> _Your goal_:
Nothing but the lines from the one containing "Given: Click the white percent sign symbol" through the end of the data should be retyped, exactly as they stand, and pictures should not be retyped.

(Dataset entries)

= = = =

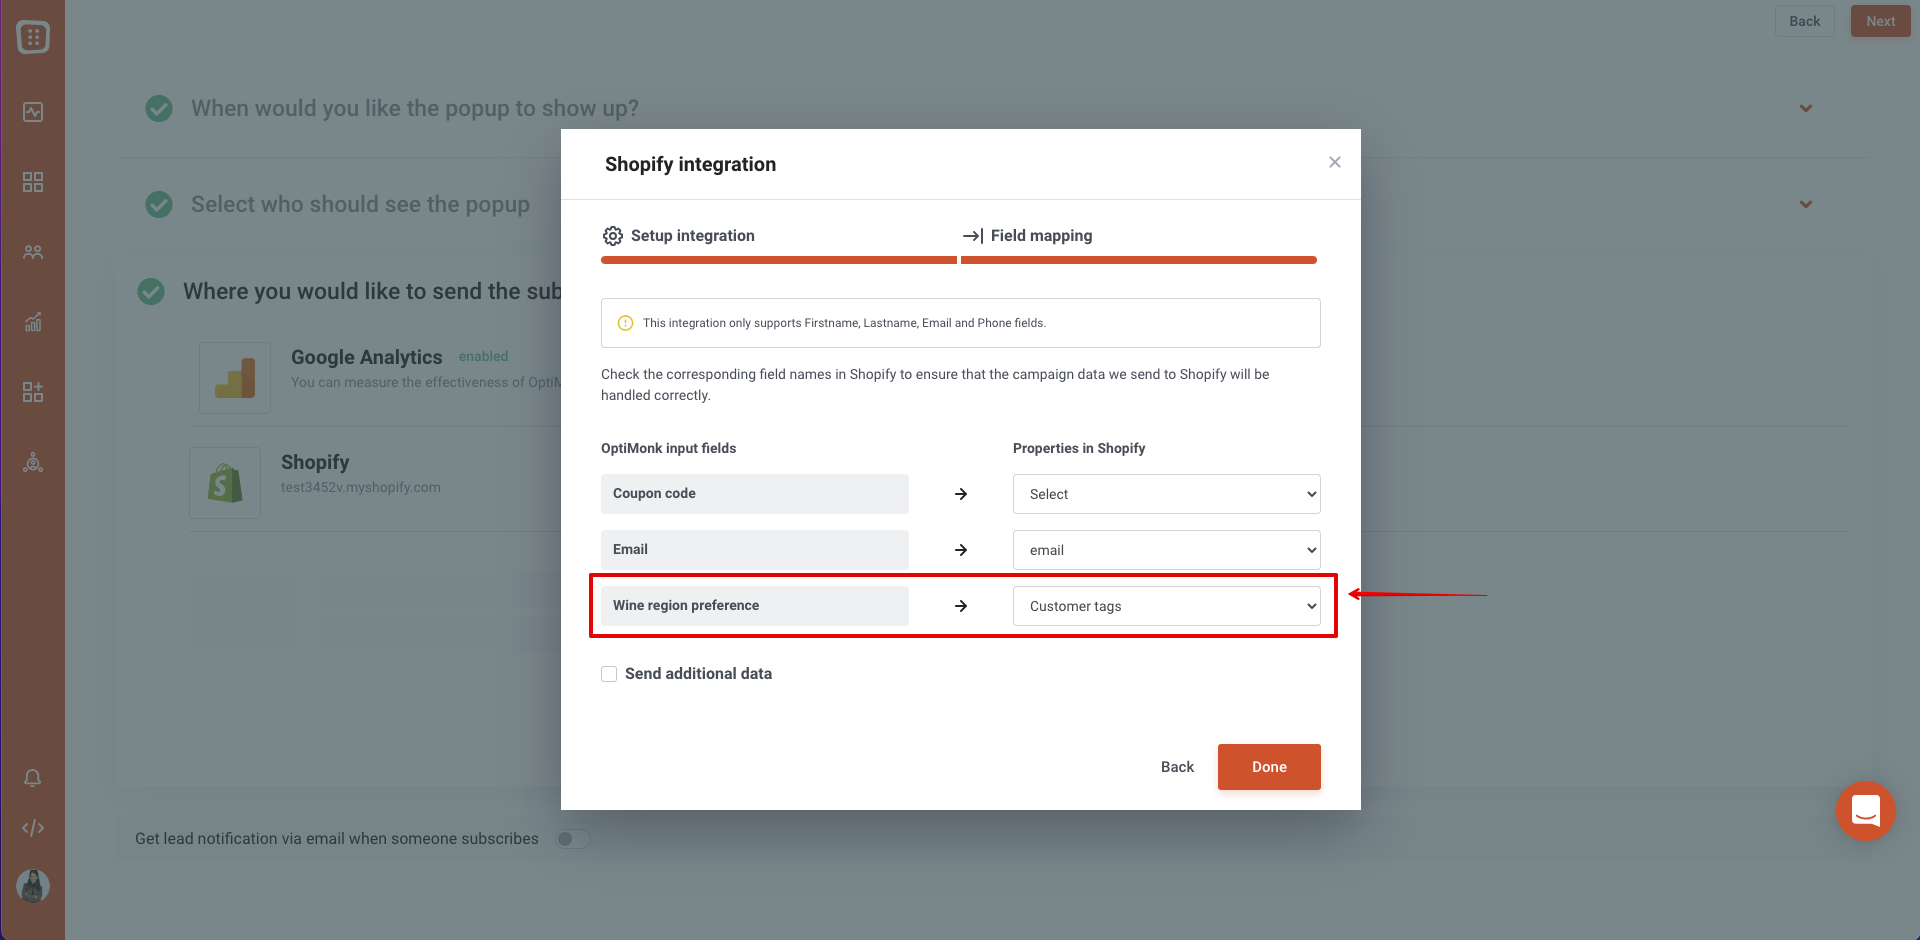Switch to the Field mapping step
Viewport: 1920px width, 940px height.
coord(1027,236)
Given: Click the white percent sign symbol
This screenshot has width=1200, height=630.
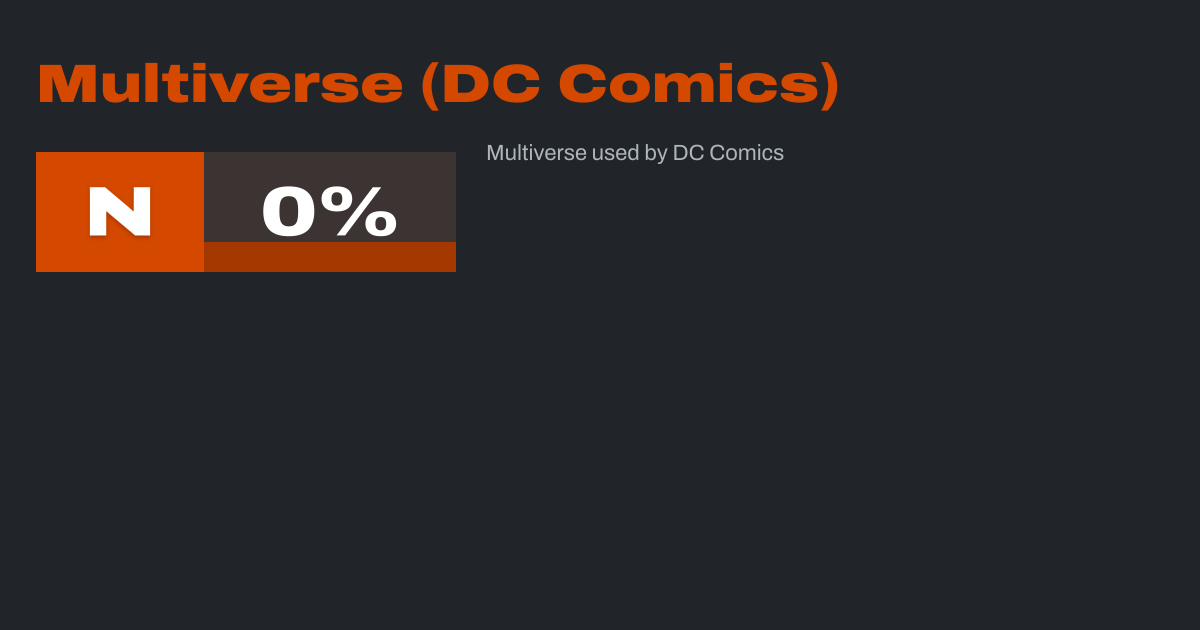Looking at the screenshot, I should point(366,212).
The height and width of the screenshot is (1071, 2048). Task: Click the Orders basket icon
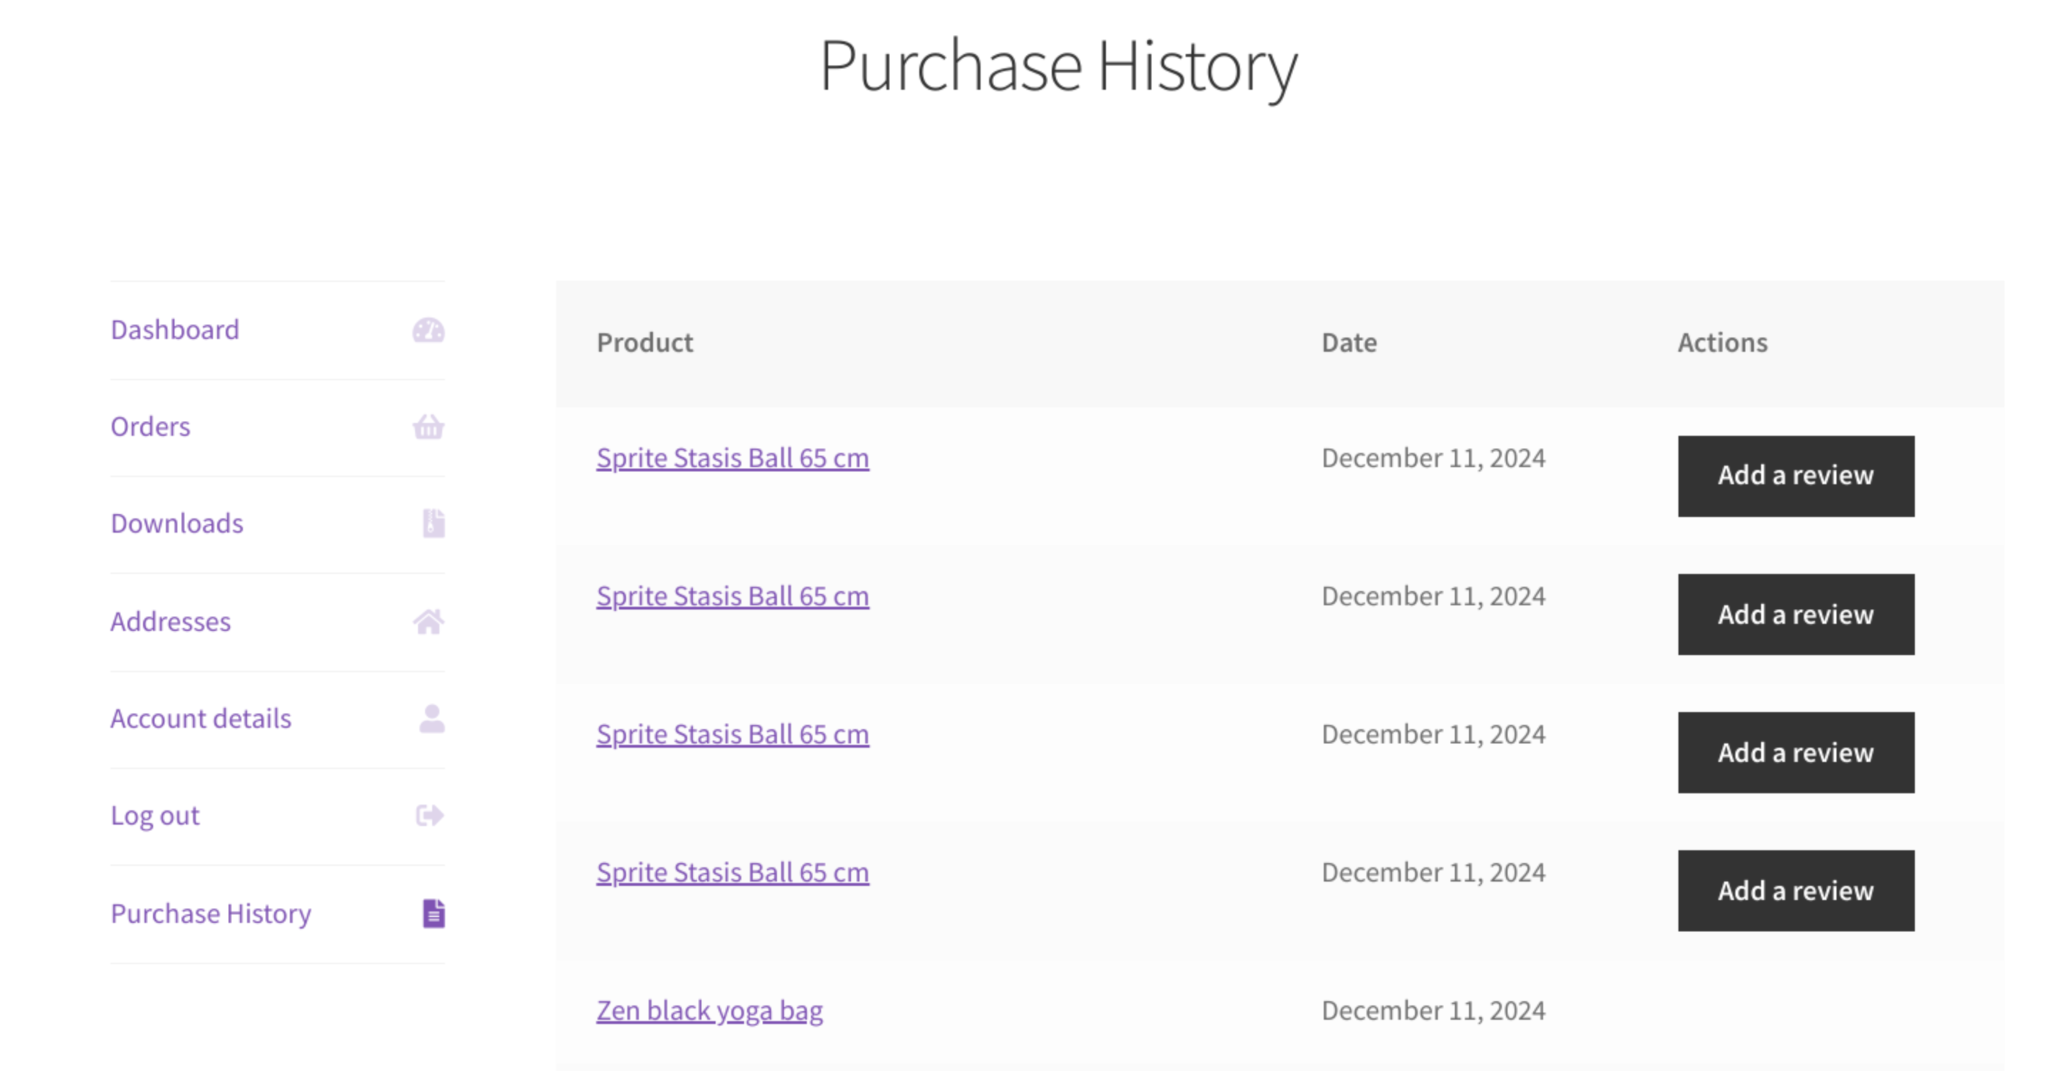click(x=428, y=427)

= = = =

> _Response for this exercise_:
Given: Click the white percent sign symbol
This screenshot has width=1200, height=630.
Looking at the screenshot, I should point(366,212).
The height and width of the screenshot is (1071, 2048). Task: Click the Orders basket icon
click(x=428, y=427)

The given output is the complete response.